(Stored data)
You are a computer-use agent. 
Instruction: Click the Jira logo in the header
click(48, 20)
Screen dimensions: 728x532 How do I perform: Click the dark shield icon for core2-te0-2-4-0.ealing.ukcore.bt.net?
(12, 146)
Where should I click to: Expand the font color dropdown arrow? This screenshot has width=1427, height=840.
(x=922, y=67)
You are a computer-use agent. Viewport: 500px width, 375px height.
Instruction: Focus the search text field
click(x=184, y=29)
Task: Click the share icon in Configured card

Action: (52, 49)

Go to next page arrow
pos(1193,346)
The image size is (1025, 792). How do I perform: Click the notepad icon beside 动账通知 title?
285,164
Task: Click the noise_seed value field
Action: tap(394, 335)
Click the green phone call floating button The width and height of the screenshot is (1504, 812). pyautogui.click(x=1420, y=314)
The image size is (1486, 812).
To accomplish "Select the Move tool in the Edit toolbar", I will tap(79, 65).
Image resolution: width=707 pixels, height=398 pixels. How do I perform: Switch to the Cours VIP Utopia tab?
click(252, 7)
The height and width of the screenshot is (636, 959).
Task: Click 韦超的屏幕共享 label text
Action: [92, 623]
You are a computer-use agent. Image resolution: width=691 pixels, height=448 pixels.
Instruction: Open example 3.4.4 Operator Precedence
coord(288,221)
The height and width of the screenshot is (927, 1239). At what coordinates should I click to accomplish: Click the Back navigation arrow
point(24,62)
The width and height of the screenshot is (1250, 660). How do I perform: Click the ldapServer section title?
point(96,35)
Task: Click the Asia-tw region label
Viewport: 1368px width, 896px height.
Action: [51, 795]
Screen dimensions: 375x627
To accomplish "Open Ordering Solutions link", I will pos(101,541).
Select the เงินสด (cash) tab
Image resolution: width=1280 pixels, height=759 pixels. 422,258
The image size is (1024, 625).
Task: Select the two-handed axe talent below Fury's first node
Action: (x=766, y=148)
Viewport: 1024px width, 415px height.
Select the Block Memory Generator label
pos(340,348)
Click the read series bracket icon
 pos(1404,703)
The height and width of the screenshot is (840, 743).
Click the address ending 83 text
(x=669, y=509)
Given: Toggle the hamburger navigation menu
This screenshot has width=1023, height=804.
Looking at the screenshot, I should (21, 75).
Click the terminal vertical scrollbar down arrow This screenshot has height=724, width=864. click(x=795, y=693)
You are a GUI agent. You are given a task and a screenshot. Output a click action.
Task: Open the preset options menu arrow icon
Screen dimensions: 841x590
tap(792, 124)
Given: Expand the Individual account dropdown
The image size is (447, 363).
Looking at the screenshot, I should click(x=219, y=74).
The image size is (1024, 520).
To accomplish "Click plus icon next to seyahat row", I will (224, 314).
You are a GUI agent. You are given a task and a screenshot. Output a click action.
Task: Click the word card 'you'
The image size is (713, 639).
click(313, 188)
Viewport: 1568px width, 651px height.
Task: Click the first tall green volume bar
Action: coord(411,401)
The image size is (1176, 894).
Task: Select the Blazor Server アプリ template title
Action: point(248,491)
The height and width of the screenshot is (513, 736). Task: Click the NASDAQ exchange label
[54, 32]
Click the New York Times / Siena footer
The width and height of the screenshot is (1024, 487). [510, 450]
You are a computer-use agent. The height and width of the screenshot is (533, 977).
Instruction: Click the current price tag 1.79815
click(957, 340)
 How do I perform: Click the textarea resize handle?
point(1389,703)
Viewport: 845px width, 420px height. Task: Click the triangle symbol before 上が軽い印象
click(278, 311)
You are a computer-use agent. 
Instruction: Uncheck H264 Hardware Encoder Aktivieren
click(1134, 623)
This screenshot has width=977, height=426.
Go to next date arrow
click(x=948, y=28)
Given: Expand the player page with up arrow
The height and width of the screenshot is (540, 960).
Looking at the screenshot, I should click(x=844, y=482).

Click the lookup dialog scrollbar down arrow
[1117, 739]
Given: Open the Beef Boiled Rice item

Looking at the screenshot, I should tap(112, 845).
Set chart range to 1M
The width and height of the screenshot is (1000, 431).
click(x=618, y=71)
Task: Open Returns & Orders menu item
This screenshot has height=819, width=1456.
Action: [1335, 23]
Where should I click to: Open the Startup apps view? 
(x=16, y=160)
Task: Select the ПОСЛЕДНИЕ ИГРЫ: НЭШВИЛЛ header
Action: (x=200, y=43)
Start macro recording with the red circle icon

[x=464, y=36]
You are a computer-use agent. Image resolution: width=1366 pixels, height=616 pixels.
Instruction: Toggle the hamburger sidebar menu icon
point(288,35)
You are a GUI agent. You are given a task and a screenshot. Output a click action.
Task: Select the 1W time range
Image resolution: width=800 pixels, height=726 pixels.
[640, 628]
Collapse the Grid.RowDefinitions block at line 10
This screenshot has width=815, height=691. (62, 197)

» REQUIREMENT
Each entry must be output exactly as it was written.

» REPLY TO THE TASK
You are a computer-use agent. 
Instruction: Click the Jira logo in the header
click(48, 20)
Screen dimensions: 728x532 How do I perform: Click the dark shield icon for core2-te0-2-4-0.ealing.ukcore.bt.net?
(12, 146)
Where should I click to: Expand the font color dropdown arrow? This screenshot has width=1427, height=840.
(x=922, y=67)
You are a computer-use agent. Viewport: 500px width, 375px height.
Instruction: Focus the search text field
click(x=184, y=29)
Task: Click the share icon in Configured card

Action: (52, 49)

Go to next page arrow
pos(1193,346)
The image size is (1025, 792). How do I perform: Click the notepad icon beside 动账通知 title?
285,164
Task: Click the noise_seed value field
Action: tap(394, 335)
Click the green phone call floating button The width and height of the screenshot is (1504, 812). pyautogui.click(x=1420, y=314)
The image size is (1486, 812).
To accomplish "Select the Move tool in the Edit toolbar", I will tap(79, 65).
Image resolution: width=707 pixels, height=398 pixels. How do I perform: Switch to the Cours VIP Utopia tab?
click(252, 7)
The height and width of the screenshot is (636, 959).
Task: Click 韦超的屏幕共享 label text
Action: [92, 623]
You are a computer-use agent. Image resolution: width=691 pixels, height=448 pixels.
Instruction: Open example 3.4.4 Operator Precedence
coord(288,221)
The height and width of the screenshot is (927, 1239). At what coordinates should I click to accomplish: Click the Back navigation arrow
point(24,62)
The width and height of the screenshot is (1250, 660). How do I perform: Click the ldapServer section title?
point(96,35)
Task: Click the Asia-tw region label
Viewport: 1368px width, 896px height.
Action: [51, 795]
Screen dimensions: 375x627
To accomplish "Open Ordering Solutions link", I will pos(101,541).
Select the เงินสด (cash) tab
Image resolution: width=1280 pixels, height=759 pixels. 422,258
The image size is (1024, 625).
Task: Select the two-handed axe talent below Fury's first node
Action: (x=766, y=148)
Viewport: 1024px width, 415px height.
Select the Block Memory Generator label
pos(340,348)
Click the read series bracket icon
 pos(1404,703)
The height and width of the screenshot is (840, 743).
Click the address ending 83 text
(x=669, y=509)
Given: Toggle the hamburger navigation menu
This screenshot has width=1023, height=804.
Looking at the screenshot, I should (21, 75).
Click the terminal vertical scrollbar down arrow This screenshot has height=724, width=864. click(x=795, y=693)
You are a GUI agent. You are given a task and a screenshot. Output a click action.
Task: Open the preset options menu arrow icon
Screen dimensions: 841x590
tap(792, 124)
Given: Expand the Individual account dropdown
The image size is (447, 363).
Looking at the screenshot, I should click(x=219, y=74).
The image size is (1024, 520).
To accomplish "Click plus icon next to seyahat row", I will (224, 314).
You are a GUI agent. You are given a task and a screenshot. Output a click action.
Task: Click the word card 'you'
The image size is (713, 639).
click(313, 188)
Viewport: 1568px width, 651px height.
Task: Click the first tall green volume bar
Action: coord(411,401)
The image size is (1176, 894).
Task: Select the Blazor Server アプリ template title
Action: point(248,491)
The height and width of the screenshot is (513, 736). Task: Click the NASDAQ exchange label
[54, 32]
Click the New York Times / Siena footer
The width and height of the screenshot is (1024, 487). [510, 450]
You are a computer-use agent. The height and width of the screenshot is (533, 977).
Instruction: Click the current price tag 1.79815
click(957, 340)
 How do I perform: Click the textarea resize handle?
point(1389,703)
Viewport: 845px width, 420px height. Task: Click the triangle symbol before 上が軽い印象
click(278, 311)
You are a computer-use agent. 
Instruction: Uncheck H264 Hardware Encoder Aktivieren
click(1134, 623)
This screenshot has width=977, height=426.
Go to next date arrow
click(x=948, y=28)
Given: Expand the player page with up arrow
The height and width of the screenshot is (540, 960).
Looking at the screenshot, I should click(x=844, y=482).

Click the lookup dialog scrollbar down arrow
[1117, 739]
Given: Open the Beef Boiled Rice item

Looking at the screenshot, I should tap(112, 845).
Set chart range to 1M
The width and height of the screenshot is (1000, 431).
click(x=618, y=71)
Task: Open Returns & Orders menu item
This screenshot has height=819, width=1456.
Action: [1335, 23]
Where should I click to: Open the Startup apps view? 
(x=16, y=160)
Task: Select the ПОСЛЕДНИЕ ИГРЫ: НЭШВИЛЛ header
Action: (x=200, y=43)
Start macro recording with the red circle icon

[x=464, y=36]
You are a computer-use agent. Image resolution: width=1366 pixels, height=616 pixels.
Instruction: Toggle the hamburger sidebar menu icon
point(288,35)
You are a GUI agent. You are given a task and a screenshot. Output a click action.
Task: Select the 1W time range
Image resolution: width=800 pixels, height=726 pixels.
[640, 628]
Collapse the Grid.RowDefinitions block at line 10
This screenshot has width=815, height=691. (62, 197)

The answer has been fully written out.